A palavra portuguesa tem origem imediata no latim — não o latim clássico, mas sim o latim medieval, ou romance. Os falantes dos vários romances, a certa altura, importaram a palavra «*werru» do antigo frâncico, a língua germânica da dinastia merovíngia dos Francos, que também foi importada para o latim medieval da escrita, onde aparece como «werra».
As palavras que os vários falares latinos importaram das línguas germânicas sofreram transformações. Uma das mudanças típicas era a mudança do som /w/ inicial em /g/. Foi o que aconteceu em francês, em italiano — e, claro, em português, com a nossa «guerra», que tem origem na «*werru» germânica.
Houve, no entanto, uma excepção: nos falares do Norte da França, as palavras germânicas eram importadas sem essa transformação. O francês normando, por exemplo, importou «*werru» como «werre» (e não «guerre», como mais a sul).
Os normandos, como se sabe, plantaram muitas palavras no inglês. Foi o que aconteceu à tal «werre», que se transformou em «war». Sim, não parece, mas «guerra» e «war» têm uma história muito parecida. Temos uma palavra germânica importada para uma língua latina que, por sua vez, a exportou para outra língua germânica (o inglês).

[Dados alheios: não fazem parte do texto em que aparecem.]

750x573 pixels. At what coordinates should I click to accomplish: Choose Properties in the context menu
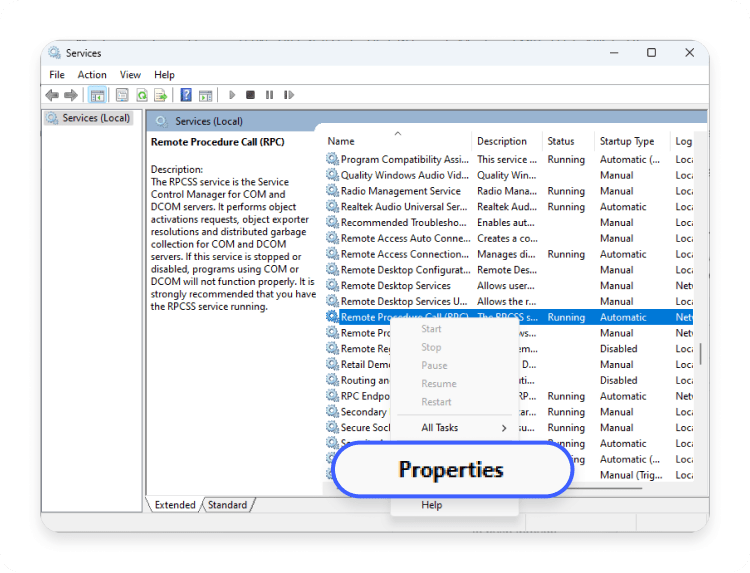pyautogui.click(x=451, y=470)
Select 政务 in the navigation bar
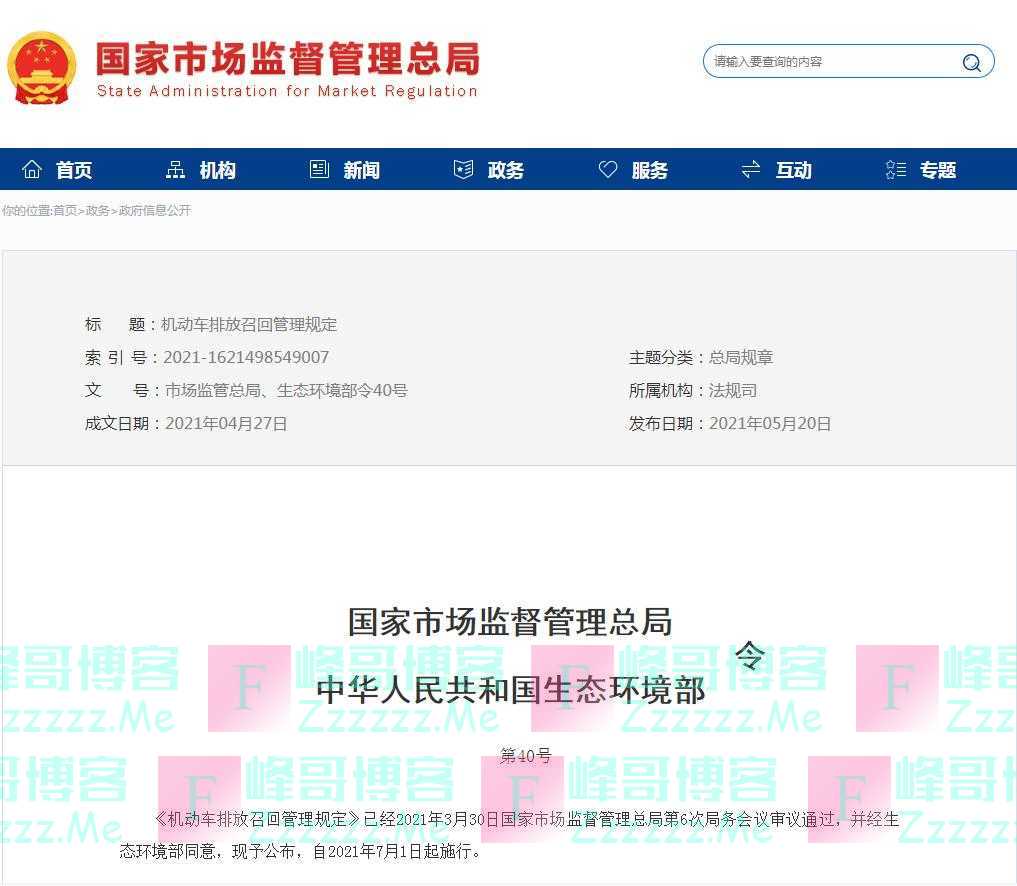Screen dimensions: 1017x886 [x=505, y=171]
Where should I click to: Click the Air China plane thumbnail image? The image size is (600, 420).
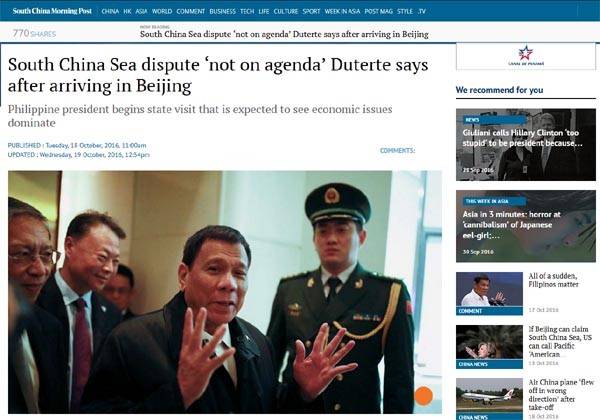(x=489, y=399)
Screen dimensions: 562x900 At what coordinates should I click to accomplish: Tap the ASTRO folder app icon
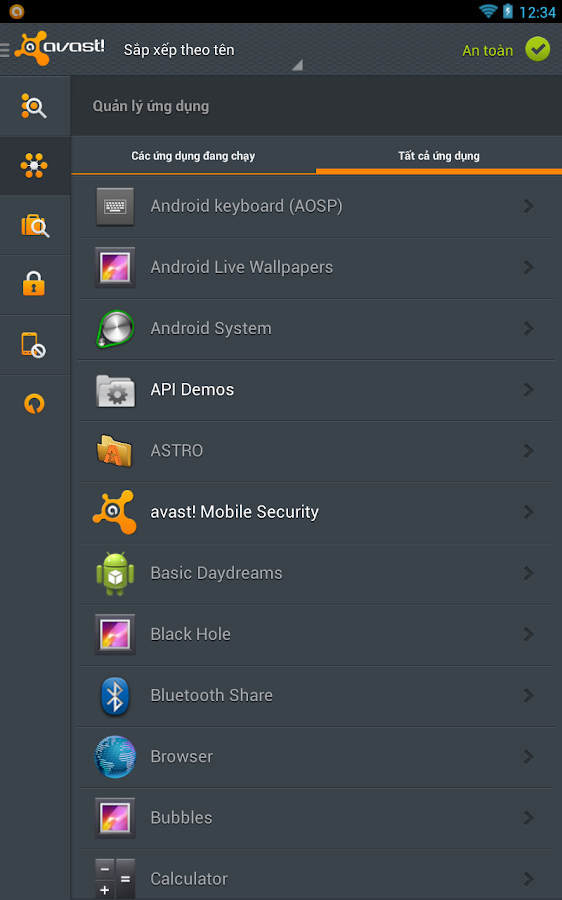coord(115,451)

O latim clássico já tinha uma palavra para guerra: «bellum». Ao longo da história, essa antiga palavra foi reutilizada para criar palavras como «bélico» ou «beligerante». Por que razão preferimos, para o termo principal, a importação «guerra»? Os germânicos transformaram-se, depois do fim do Império do Ocidente, na nova elite militar. Não é de estranhar que algumas palavras tivessem entrado na língua da população — ainda por cima uma palavra tão militar. A palavra «bellum», com as transformações típicas das várias línguas latinas, também iria acabar com uma forma demasiado semelhante (ou igual) a «belo»... Dê por onde der, na guerra entre estas duas palavras latinas (a velha «bellum» ou a mais recente «guerra»), ganhou a palavra vinda do Norte.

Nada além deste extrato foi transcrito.